(Source records)
# # #

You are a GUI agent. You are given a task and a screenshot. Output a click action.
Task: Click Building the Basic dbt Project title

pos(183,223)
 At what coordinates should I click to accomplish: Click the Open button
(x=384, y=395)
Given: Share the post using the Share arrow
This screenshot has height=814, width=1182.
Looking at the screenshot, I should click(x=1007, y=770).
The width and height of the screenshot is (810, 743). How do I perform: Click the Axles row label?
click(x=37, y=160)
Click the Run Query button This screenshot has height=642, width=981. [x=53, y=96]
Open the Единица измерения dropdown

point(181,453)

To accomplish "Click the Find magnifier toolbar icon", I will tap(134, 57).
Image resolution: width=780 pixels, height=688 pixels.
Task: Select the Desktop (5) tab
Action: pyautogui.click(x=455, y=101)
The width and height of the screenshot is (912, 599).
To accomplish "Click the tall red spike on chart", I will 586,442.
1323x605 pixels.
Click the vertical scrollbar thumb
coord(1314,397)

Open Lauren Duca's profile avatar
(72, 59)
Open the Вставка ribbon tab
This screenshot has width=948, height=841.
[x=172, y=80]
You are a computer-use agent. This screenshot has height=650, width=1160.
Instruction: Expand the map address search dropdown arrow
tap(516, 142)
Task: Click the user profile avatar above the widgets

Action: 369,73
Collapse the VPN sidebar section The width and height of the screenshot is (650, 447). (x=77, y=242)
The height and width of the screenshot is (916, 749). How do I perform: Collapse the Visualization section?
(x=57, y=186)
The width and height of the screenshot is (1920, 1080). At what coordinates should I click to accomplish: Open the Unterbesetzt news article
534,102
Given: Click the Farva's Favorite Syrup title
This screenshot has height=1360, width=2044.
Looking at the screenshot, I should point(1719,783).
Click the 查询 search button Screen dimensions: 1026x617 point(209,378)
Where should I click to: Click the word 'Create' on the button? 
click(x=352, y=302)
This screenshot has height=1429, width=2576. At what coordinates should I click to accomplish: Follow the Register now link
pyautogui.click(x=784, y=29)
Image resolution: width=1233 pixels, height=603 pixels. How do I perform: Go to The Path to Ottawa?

# # #

§ EXERCISE INSTRUCTIONS:
Taking the entries above, write out exactly the lines starting with the line containing "You are a computer-use" and going on through the line containing "Collapse the VPN", both included, and nothing else.

§ ANSWER FOR THIS EXERCISE:
You are a computer-use agent. This screenshot has height=650, width=1160.
Instruction: Expand the map address search dropdown arrow
tap(516, 142)
Task: Click the user profile avatar above the widgets

Action: 369,73
Collapse the VPN sidebar section The width and height of the screenshot is (650, 447). (x=77, y=242)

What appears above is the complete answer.